> **What is required**:
Below are records; from the line containing "Open the Programming" through the very last line, output each line exactly. No pictures.
START Exercise inputs
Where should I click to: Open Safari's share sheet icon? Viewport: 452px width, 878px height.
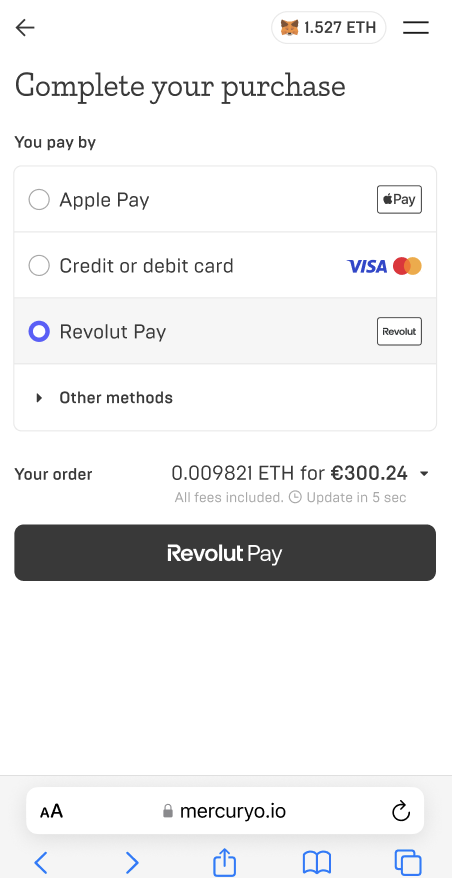point(225,862)
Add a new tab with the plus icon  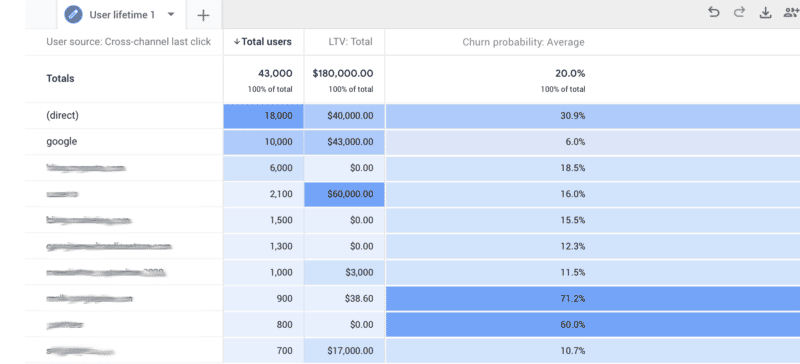point(203,15)
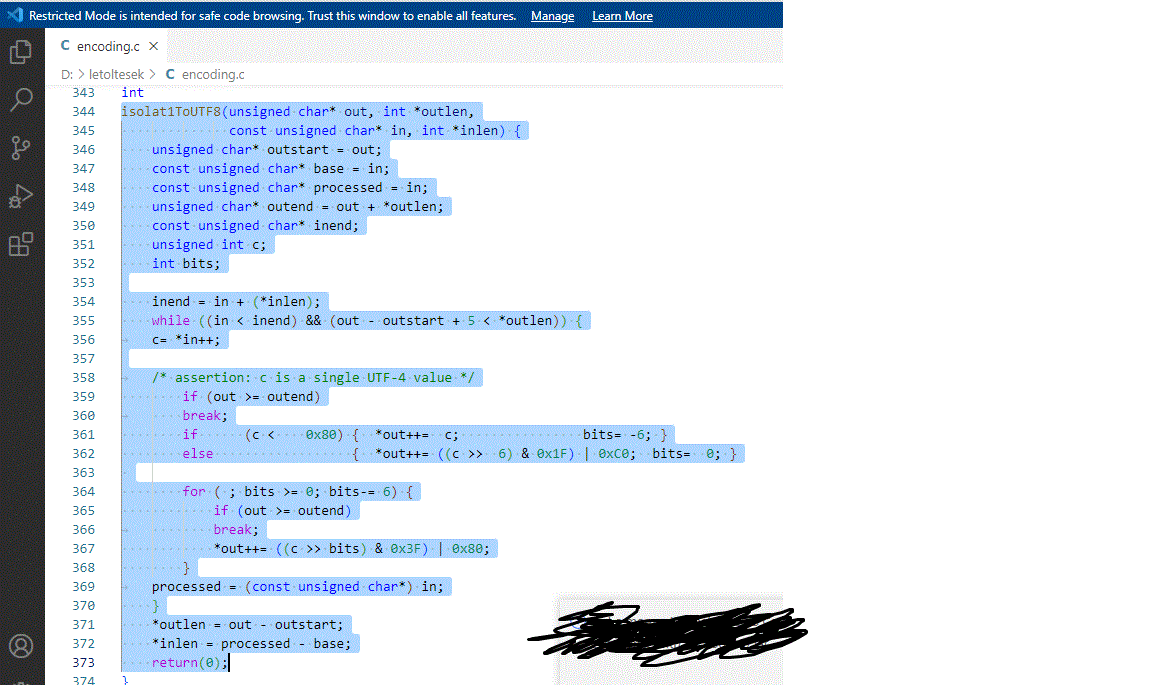Screen dimensions: 1152x685
Task: Click the Manage link in the banner
Action: (x=552, y=15)
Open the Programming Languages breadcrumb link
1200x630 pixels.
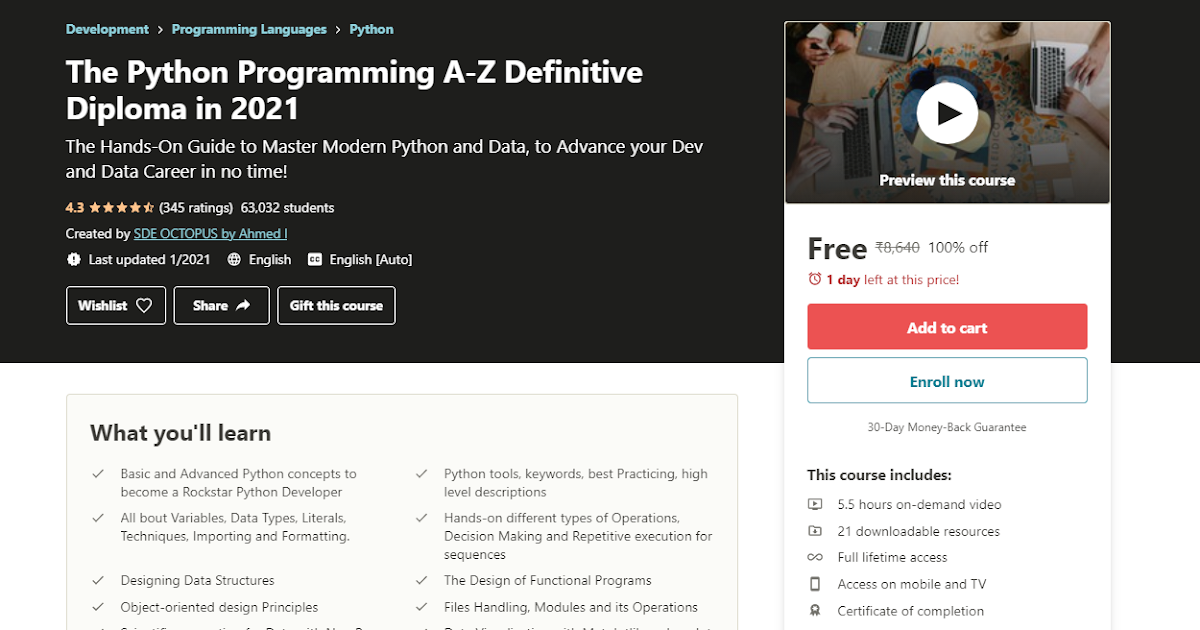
END Exercise inputs
> **Task result**:
Open the Programming Languages breadcrumb link
1200x630 pixels.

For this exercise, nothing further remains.